The cutaneous response in humans to Treponema pallidum lipoprotein analogues involves cellular elements of both innate and adaptive immunity

To extend prior studies implicating treponemal lipoproteins as major proinflammatory agonists of syphilitic infection, we examined the responses induced by intradermal injection of human subjects with synthetic lipoprotein analogues (lipopeptides) corresponding to the N termini of the 17- and 47-kDa lipoproteins of Treponema pallidum. Responses were assessed visually and by flow cytometric analysis of dermal leukocyte populations within fluids aspirated from suction blisters raised over the injection sites.
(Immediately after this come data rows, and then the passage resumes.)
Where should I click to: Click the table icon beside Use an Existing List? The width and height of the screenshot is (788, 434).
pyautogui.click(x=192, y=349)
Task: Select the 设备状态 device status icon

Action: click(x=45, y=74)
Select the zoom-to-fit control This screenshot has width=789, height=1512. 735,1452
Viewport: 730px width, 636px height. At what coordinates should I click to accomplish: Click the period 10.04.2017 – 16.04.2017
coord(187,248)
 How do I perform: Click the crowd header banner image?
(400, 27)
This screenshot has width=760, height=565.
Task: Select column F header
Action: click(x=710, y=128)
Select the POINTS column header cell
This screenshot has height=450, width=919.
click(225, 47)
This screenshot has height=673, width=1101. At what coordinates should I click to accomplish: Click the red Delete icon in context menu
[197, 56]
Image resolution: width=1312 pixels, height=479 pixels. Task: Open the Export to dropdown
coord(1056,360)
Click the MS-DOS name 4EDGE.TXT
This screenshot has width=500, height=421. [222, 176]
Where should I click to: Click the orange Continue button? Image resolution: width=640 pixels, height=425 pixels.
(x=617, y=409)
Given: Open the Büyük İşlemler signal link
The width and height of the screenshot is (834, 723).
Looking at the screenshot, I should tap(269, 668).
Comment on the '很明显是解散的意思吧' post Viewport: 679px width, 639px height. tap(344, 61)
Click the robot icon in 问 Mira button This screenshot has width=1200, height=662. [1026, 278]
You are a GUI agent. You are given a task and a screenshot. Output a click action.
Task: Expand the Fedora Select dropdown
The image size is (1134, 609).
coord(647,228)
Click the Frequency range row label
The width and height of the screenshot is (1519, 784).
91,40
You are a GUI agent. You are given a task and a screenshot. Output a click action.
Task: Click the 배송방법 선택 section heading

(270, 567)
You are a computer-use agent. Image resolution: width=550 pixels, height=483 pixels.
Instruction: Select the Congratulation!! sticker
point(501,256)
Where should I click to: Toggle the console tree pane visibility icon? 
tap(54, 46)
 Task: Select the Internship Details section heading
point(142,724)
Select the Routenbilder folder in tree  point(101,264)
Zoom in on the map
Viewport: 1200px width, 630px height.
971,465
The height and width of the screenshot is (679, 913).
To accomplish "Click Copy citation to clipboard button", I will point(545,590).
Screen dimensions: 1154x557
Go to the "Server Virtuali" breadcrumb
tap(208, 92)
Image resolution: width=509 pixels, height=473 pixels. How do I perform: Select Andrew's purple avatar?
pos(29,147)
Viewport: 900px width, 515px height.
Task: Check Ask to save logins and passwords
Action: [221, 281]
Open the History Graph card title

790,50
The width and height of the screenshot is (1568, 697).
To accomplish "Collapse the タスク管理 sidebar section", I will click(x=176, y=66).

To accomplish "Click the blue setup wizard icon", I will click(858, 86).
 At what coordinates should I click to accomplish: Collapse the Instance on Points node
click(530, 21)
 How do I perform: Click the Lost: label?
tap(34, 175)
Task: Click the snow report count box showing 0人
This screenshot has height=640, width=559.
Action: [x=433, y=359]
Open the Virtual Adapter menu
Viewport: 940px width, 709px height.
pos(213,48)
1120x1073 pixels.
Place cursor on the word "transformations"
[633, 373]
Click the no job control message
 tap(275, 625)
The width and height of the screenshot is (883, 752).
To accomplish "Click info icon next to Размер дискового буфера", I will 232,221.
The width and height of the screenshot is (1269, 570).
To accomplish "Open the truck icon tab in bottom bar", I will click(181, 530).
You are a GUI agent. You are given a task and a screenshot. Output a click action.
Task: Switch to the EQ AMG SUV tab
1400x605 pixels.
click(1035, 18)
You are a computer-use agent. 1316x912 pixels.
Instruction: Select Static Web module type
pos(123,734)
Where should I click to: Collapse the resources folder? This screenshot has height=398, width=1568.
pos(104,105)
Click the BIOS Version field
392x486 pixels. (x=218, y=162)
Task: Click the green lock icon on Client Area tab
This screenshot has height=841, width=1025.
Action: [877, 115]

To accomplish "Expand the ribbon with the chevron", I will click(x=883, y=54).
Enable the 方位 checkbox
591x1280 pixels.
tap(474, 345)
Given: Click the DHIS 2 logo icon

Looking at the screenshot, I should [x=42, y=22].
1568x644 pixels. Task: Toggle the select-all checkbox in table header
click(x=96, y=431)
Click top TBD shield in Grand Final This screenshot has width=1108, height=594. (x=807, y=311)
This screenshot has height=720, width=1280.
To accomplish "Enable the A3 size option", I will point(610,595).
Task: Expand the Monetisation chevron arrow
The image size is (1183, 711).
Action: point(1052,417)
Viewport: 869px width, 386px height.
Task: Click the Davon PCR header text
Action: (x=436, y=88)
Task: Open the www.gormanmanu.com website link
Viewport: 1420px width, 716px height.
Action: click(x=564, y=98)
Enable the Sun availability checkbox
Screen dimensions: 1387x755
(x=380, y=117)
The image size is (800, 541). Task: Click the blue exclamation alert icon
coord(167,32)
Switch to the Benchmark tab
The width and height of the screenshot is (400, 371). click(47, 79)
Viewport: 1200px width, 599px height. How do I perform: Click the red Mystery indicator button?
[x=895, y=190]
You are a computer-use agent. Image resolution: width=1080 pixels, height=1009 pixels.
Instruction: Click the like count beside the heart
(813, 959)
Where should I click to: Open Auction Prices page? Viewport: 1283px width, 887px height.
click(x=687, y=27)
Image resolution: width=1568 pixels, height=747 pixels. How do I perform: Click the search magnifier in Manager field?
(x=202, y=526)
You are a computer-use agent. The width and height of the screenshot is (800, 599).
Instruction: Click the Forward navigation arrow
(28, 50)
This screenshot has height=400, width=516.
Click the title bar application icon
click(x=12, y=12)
Lipopeptides elicited dose-dependent increases in erythema/induration and cellular infiltrates. Compared with peripheral blood, blister fluids were highly enriched for monocytes/macrophages, cutaneous lymphocyte Ag-positive memory T cells, and dendritic cells. PB and blister fluids contained highly similar ratios of CD123^-/CD11c⁺ (DC1) and CD123⁺/CD11c^- (DC2) dendritic cells. Staining for maturation/differentiation markers (CD83, CD1a) and costimulatory molecules (CD80/CD86) revealed that blister fluid DC1, but not DC2, cells were more developmentally advanced than their peripheral blood counterparts. Of particular relevance to the ability of syphilitic lesions to facilitate the transmission of M-tropic strains of HIV-1 was a marked enhancement of CCR5 positivity among mononuclear cells in the blister fluids. Treponemal lipopeptides have the capacity to induce an inflammatory milieu reminiscent of that found in early syphilis lesions. In contrast with in vitro studies, which have focused upon the ability of these agonists to stimulate isolated innate immune effector cells, in this study we show that in a complex tissue environment these molecules have the capacity to recruit cellular elements representing the adaptive as well as the innate arm of the cellular immune response.